System innovations are less exciting and less talked-about, but they tend to win out over product innovations. Pan Am was great at P-type innovations, but American Airlines crushed them with S-type innovations. This kind of makes sense; once you see a new product, and it's out of patent, you can just start making that product; but people may not notice when a new process is being adopted somewhere else, and it can be a lot harder to retrain an existing workforce to do things in a new way than it is to start making a new type of widget.

A couple of the examples he gives kind of rubbed me the wrong way. I first started reading this book around the same time as The House of Morgan, and noted the very different treatments they give of Charles Lindbergh. Bahcall tends to be very black-or-white in his writing, with people either heroic innovators or doomed losers (with only a handful of exceptions like Steve Jobs with both positive and negative traits highlighted). He wants Lindbergh to be a Good Innovator, and implies that he was unfairly smeared as a Nazi sympathizer when, uh, there are very good reasons he had that reputation! I was also a bit put out by the medical examples, which Bahcall seems to value in terms of the amount of sales produced rather than the harm reduced. Very expensive drugs are the problem, not the solution.
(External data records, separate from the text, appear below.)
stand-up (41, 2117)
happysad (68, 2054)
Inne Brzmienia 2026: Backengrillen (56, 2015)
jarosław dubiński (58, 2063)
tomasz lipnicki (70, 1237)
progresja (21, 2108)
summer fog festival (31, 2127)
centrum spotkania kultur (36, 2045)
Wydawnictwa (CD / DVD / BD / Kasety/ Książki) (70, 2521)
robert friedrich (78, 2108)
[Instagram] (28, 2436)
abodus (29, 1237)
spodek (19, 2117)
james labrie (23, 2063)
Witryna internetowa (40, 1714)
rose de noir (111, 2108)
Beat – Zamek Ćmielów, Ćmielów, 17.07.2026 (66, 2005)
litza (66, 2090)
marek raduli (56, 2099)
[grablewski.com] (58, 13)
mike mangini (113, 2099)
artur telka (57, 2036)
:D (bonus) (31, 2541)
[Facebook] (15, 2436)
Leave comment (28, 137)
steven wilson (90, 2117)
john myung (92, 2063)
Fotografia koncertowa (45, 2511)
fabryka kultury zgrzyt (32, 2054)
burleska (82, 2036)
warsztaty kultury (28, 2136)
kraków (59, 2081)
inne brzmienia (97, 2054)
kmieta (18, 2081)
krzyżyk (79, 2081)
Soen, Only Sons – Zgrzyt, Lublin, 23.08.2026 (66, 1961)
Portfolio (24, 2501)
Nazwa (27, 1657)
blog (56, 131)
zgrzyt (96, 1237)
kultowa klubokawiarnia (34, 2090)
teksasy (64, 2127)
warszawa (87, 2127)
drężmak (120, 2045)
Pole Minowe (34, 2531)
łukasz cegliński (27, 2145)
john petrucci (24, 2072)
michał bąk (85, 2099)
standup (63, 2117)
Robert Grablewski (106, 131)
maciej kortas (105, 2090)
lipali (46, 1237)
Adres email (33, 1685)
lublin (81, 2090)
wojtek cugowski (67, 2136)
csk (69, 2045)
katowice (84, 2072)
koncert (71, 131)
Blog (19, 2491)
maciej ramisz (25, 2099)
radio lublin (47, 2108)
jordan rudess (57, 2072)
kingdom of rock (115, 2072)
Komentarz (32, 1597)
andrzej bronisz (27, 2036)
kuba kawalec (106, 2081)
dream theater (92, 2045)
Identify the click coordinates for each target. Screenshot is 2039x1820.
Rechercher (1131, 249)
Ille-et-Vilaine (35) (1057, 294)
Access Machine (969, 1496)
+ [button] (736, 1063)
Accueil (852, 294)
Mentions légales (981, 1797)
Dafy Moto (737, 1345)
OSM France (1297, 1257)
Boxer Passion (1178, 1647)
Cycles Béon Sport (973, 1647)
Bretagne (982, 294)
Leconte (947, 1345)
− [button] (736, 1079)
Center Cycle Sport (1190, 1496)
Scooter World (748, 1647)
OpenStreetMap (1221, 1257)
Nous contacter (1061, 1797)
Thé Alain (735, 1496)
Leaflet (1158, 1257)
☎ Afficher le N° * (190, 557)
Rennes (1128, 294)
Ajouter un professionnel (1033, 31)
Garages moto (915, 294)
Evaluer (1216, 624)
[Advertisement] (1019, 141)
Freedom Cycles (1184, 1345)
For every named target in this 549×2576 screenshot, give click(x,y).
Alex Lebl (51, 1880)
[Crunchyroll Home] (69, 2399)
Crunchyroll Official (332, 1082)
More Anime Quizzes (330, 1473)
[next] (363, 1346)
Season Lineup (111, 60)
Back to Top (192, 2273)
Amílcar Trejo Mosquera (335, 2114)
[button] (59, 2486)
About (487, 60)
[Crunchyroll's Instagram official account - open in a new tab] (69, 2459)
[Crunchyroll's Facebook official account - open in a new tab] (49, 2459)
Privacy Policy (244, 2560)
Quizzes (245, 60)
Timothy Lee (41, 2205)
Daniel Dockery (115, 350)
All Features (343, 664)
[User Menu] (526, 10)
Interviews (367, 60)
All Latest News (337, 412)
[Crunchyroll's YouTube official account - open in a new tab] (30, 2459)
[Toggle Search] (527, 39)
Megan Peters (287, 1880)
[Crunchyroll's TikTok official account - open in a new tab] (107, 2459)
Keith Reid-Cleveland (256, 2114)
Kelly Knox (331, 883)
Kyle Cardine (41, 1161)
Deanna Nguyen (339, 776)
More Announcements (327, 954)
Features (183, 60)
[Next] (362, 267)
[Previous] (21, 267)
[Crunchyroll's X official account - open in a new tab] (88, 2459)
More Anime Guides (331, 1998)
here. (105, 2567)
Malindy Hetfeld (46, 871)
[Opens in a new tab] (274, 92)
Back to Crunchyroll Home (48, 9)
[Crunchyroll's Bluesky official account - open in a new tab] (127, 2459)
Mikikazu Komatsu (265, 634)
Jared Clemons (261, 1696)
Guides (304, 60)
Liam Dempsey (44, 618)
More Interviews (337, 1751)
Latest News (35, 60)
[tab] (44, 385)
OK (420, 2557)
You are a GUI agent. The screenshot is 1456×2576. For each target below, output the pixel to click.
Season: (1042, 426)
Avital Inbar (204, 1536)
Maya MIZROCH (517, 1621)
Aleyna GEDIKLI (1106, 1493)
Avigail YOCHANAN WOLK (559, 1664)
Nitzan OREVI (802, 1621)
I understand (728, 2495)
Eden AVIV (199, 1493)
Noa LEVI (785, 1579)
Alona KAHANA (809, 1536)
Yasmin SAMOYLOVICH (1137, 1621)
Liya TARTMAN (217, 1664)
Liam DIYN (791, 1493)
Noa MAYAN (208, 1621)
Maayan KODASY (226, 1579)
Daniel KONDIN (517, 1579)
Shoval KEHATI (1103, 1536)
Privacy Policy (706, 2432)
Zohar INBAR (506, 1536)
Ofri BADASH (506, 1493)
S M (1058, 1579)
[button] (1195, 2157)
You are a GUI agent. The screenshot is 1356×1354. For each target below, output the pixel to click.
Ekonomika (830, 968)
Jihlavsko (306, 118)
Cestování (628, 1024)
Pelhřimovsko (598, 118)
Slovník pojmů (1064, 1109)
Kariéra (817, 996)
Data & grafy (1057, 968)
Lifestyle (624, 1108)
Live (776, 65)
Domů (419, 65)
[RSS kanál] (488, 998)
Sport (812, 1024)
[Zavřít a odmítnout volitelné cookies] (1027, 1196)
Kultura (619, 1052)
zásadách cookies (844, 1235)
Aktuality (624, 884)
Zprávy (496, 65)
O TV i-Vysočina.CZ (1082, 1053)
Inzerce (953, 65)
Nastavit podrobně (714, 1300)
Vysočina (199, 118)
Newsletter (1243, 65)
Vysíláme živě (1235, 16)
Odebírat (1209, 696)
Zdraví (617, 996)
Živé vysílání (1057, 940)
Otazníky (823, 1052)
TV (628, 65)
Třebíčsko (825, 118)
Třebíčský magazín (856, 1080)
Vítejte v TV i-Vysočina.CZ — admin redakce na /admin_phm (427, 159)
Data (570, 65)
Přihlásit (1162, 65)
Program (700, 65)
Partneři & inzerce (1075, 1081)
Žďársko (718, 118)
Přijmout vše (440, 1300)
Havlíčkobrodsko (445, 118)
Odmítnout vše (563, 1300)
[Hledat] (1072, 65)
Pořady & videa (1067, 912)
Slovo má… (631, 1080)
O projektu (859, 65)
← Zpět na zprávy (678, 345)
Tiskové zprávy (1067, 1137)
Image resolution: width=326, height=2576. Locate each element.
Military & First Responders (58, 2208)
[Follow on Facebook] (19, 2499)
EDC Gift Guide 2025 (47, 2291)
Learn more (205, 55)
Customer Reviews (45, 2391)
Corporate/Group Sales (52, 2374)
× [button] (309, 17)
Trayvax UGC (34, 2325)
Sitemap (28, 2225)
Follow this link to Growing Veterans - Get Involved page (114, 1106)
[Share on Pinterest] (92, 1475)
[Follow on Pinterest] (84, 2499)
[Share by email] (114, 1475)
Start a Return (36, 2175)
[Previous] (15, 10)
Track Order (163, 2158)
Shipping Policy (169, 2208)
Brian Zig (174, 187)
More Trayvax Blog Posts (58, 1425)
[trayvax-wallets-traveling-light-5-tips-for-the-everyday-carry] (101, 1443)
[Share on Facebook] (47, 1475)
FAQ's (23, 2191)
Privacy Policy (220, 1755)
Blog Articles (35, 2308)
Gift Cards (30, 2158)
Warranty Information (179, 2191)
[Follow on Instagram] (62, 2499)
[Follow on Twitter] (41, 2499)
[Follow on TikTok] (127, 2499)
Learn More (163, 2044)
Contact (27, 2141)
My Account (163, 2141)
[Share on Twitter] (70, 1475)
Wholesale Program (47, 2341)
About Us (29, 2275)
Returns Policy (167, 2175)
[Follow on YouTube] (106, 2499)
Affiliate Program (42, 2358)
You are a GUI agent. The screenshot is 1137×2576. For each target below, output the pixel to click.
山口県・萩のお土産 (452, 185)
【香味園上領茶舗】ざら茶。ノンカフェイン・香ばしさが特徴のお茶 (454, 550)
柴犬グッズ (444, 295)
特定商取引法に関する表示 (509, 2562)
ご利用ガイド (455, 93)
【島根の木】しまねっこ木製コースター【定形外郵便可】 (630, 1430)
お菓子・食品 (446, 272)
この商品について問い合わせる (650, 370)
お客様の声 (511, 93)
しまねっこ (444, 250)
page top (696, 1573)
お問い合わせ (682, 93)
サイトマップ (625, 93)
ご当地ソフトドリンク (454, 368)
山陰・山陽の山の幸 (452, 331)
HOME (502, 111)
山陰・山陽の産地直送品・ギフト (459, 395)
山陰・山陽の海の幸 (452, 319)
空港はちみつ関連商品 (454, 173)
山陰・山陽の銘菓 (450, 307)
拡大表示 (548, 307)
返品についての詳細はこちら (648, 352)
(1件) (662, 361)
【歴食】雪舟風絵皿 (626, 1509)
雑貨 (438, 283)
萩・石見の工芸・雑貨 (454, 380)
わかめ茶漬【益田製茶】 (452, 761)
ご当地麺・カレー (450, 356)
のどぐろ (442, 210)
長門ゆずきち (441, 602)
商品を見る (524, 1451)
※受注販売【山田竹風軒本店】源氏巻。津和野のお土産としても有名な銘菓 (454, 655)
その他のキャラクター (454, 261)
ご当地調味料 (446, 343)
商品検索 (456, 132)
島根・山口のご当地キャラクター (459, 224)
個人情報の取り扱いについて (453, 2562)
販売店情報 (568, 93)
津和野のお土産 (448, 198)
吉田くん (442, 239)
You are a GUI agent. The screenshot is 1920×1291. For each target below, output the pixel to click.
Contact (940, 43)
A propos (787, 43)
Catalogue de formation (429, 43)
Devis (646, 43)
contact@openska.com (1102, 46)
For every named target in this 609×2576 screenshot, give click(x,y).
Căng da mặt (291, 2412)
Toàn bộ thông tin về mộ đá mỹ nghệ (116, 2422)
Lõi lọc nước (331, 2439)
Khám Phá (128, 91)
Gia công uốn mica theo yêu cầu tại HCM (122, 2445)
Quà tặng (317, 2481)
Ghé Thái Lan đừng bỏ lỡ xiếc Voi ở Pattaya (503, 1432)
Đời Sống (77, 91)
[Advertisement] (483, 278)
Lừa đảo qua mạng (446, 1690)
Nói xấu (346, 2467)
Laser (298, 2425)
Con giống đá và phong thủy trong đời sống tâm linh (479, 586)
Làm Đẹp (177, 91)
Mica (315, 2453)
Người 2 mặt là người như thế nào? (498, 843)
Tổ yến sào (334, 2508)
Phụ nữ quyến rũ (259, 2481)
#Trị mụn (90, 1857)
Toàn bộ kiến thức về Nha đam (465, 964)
For the most part, though, his anecdotes ring true and are good, memorable, entertaining illustrations of the points he's making. I think that's just how this genre tends to work, with pithy examples lending legitimacy to ideas and not getting lost in the weeds of messy, actual reality.

All in all, this was a really good book that gives a very useful framework for thinking about structure and organization. Unlike most books I read, there's a good chance I'll be able to put some of these ideas to work in my own life, which is pretty cool. And it gives a useful lens for analyzing events in other industries - for example, I can't help but think of the Moses Trap now when I see Elon Musk's increasingly unhinged and desperate antics, or witness Google as a place where the ad-selling franchise has murdered the once world-leading loonshot factory for search; it's even interesting to think of, say, The Squad as a phase-separated loonshot factory, and the Democratic Party as a broader organization trying to evolve and compete. These tools are useful, but they're also kind of fun to play around with and use to make sense of the world.